== Dataset content ==

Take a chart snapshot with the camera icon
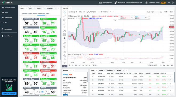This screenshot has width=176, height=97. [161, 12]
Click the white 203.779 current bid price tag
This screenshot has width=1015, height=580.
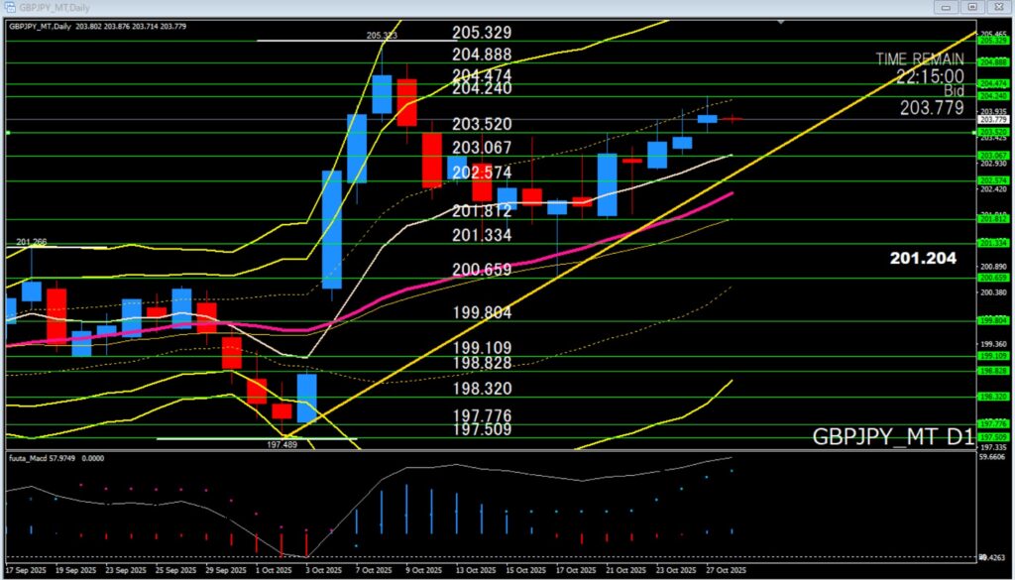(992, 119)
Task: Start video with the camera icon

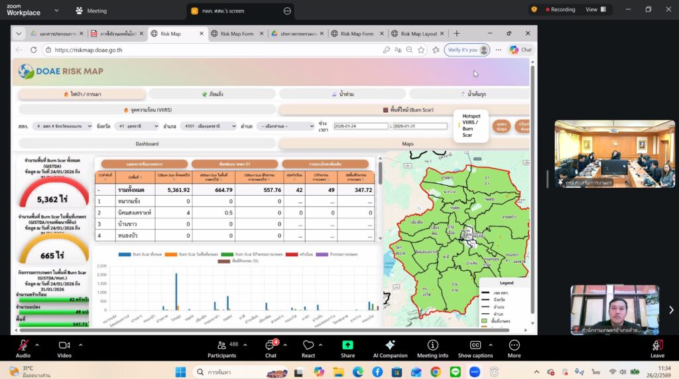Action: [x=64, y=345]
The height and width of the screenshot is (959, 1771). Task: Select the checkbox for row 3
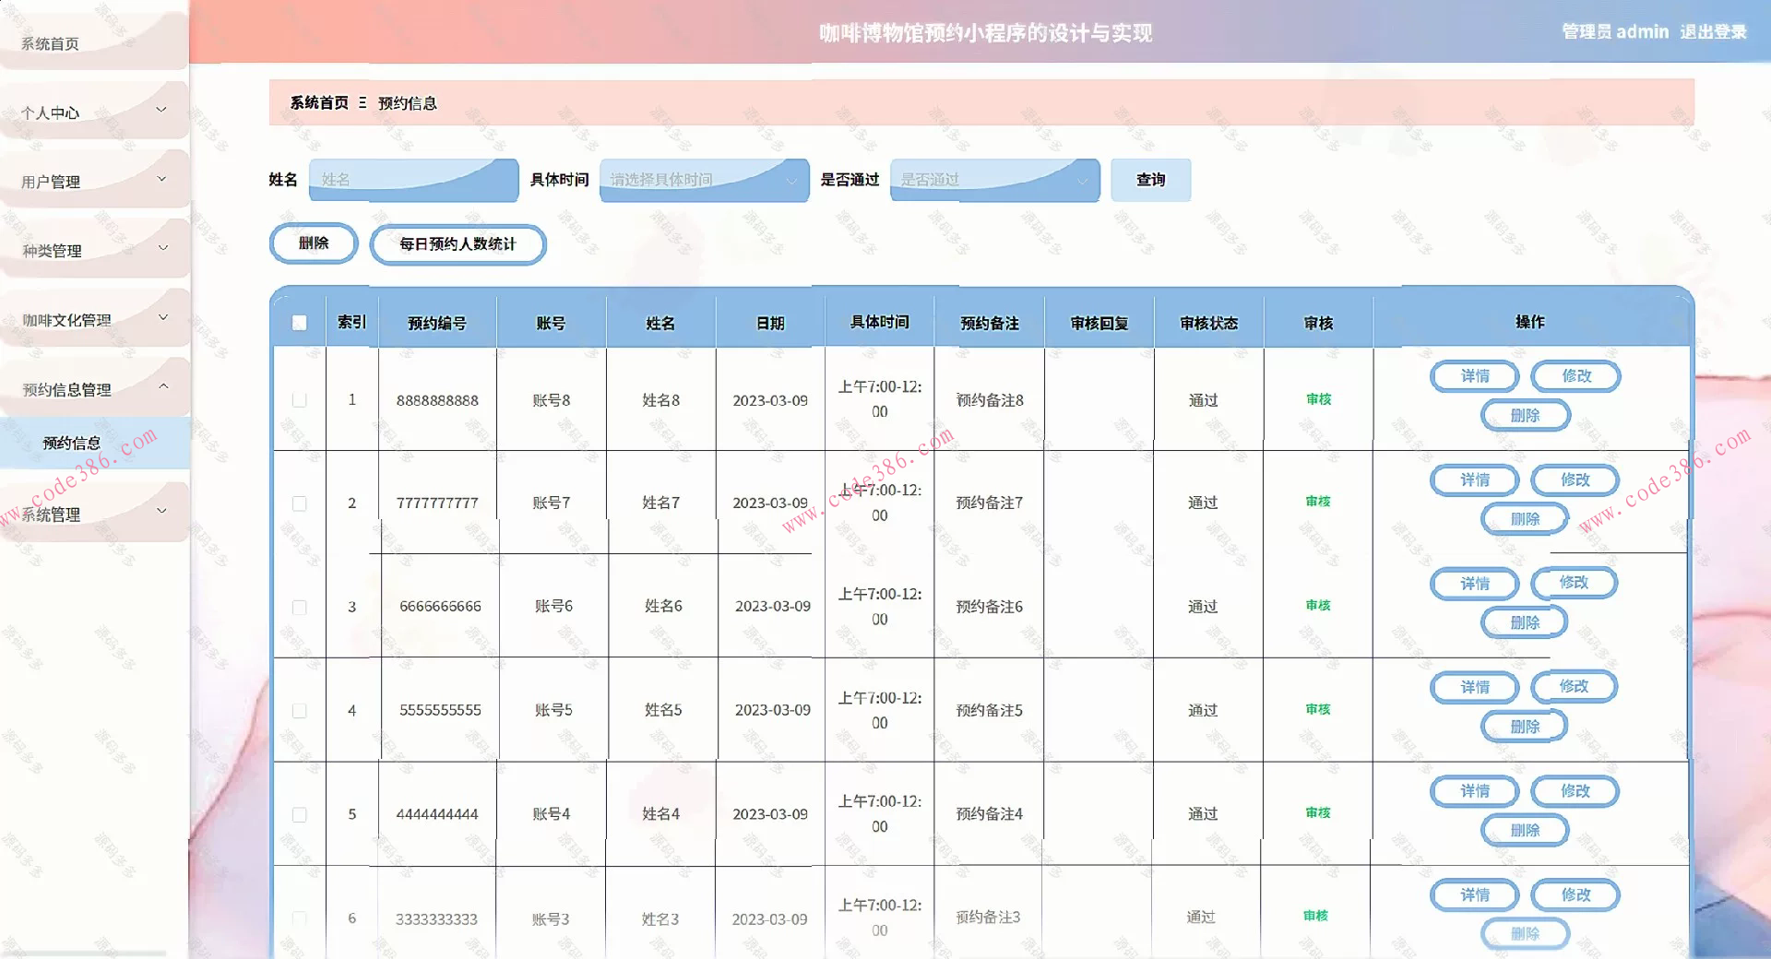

===

» **Exercise instructions**: Your output should be only the lines from the line with "Click the white 203.779 current bid price tag" through the end of the data, exactly as they stand, and no pictures.

» **Finished exercise**:
Click the white 203.779 current bid price tag
This screenshot has width=1015, height=580.
(992, 119)
Task: Start video with the camera icon

Action: [x=64, y=345]
The height and width of the screenshot is (959, 1771). Task: Select the checkbox for row 3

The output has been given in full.